Part musical festival, part cultural affair, this year’s Vans Warped Tour at the Ventura County Fairground at Seaside Park packed an impressive punch, with an all-day musical line-up that featured a wide array of well-known and seasoned artists alongside up-and-comers. Thanks to a mish-mash collection of ska, punk, and a bit of light R&B-infused tunes mixed into the groove, Warped 2010 spoon-fed its young concertgoers a lavish dish of decidedly alternative fare.

Andrew W.K.
Mark A. Whitaker

The salt-infused sea air and mid-day mist did nothing to deter the punk rock masses that descended upon the fairgrounds this past Sunday. Amongst the hefty and high-numbered acts slated to perform across the five stage setup were pop punksters Sum 41 and the All-American Rejects, old school names like The Casualties, and hard rockers like Face to Face and Andrew W.K., all of whom delivered the perfect amount of rock on their respective platforms. Yet many up-and-coming artists proved their musical worth at the festival as well.

Rising star Mike Posner graced the AP/Advent Stage to a large crowd of screaming fans, and with smooth precision, a few clap a longs, and some well placed banter he likely won over a few more. Posner delivered several hits, like “Drug Dealer,” an intoxicating and mashed-up rendition of “Evil Woman,” and his latest R&B-infused number, “Cooler Then Me,” which turned the place from concert to karaoke party. Posner proved his popularity to any casual passerby, as the audience bombarded the stage during and post-set to get a piece of the artist.

Later, Motion City Soundtrack took their act to the fest’s main stage, where they won the crowd over with hits such as “Worker Bee,” “The Future Freaks Me Out,” and “Her Words Destroyed My Planet.” Throughout it all, keyboardist Jesse Johnson proved to be the one to watch; he played with unbridled enthusiasm, grasping his keyboard for dear life and flailing his legs in the air song after song.

The Casualties
Mark A. Whitaker

As the day went on, Sum 41 took to the Glamour Kills stage and incited a peaceful riot of sorts. Along with their enthusiastic renditions of memorable tracks such as “We’re All To Blame,” “In Too Deep,” and “Fat Lip,” the band brought with it numerous opportunities to crowd surf, mosh, and get our hands on the group’s inflatable guitar, which was thrown into the pit at one point or another.
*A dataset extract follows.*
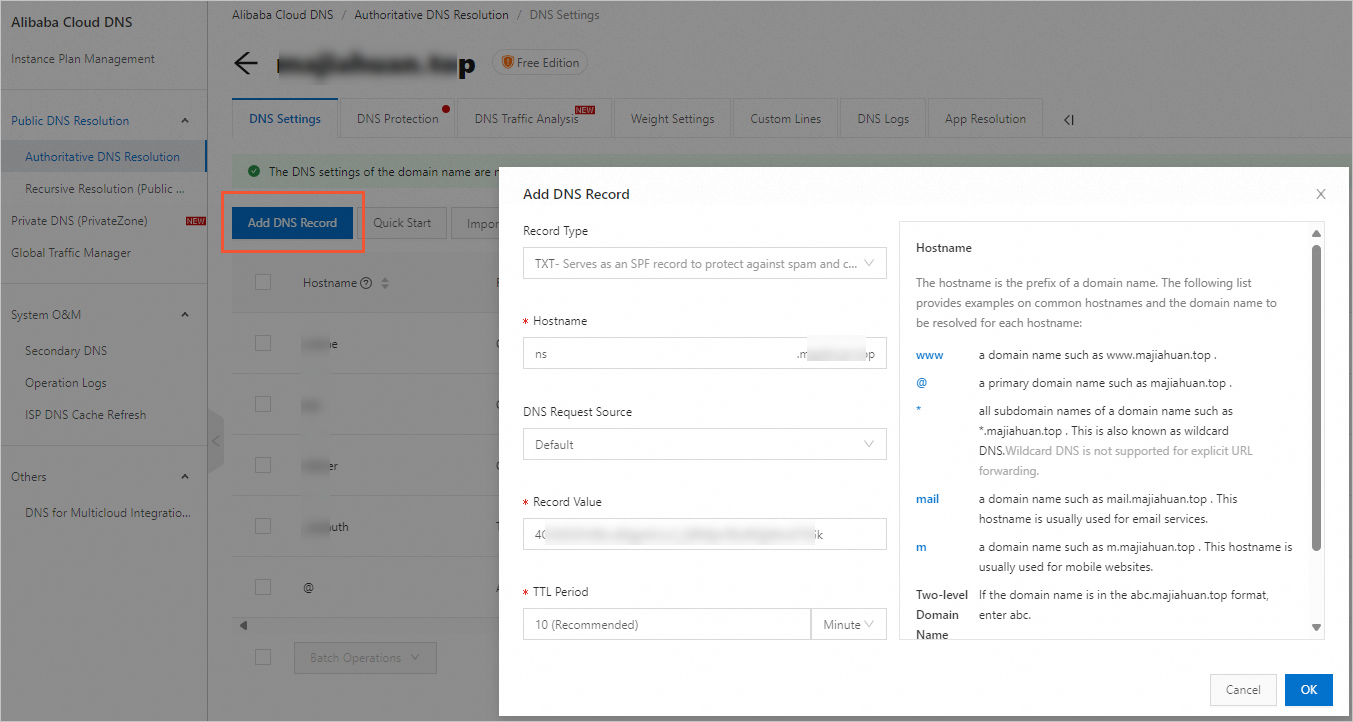Open the mail hostname example link
Image resolution: width=1353 pixels, height=722 pixels.
[926, 499]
Throughout it all the crowd reciprocated the band’s enthusiasm as lead vocalist Deryck Whibley repeatedly queried, “Are you ready to have some fun, or what?” to a sea of eager sceams.

The All-American Rejects wrapped up the day to a setting seaside sun with hits like “Move Along” and “Gives You Hell.” Lead vocalist Tyson Ritter, donning an all-white ensemble, swaggered across the stage and bellowed “You want something dirty?” before belting out the classic “Dirty Little Secret,” much to the contentment of adoring fans. The band finished off their set by pumping up the volume and filling the nigh sky with their signature serenades. As the All-American Rejects wrapped up their set to a chanting, yet exhausted crowd, and darkness settled over the Ventura sky, concert goers meandered out of the fairgrounds with ears pounding and hearts racing, as if to answer Whibley’s original question. Yes, I think we had a whole lot of fun.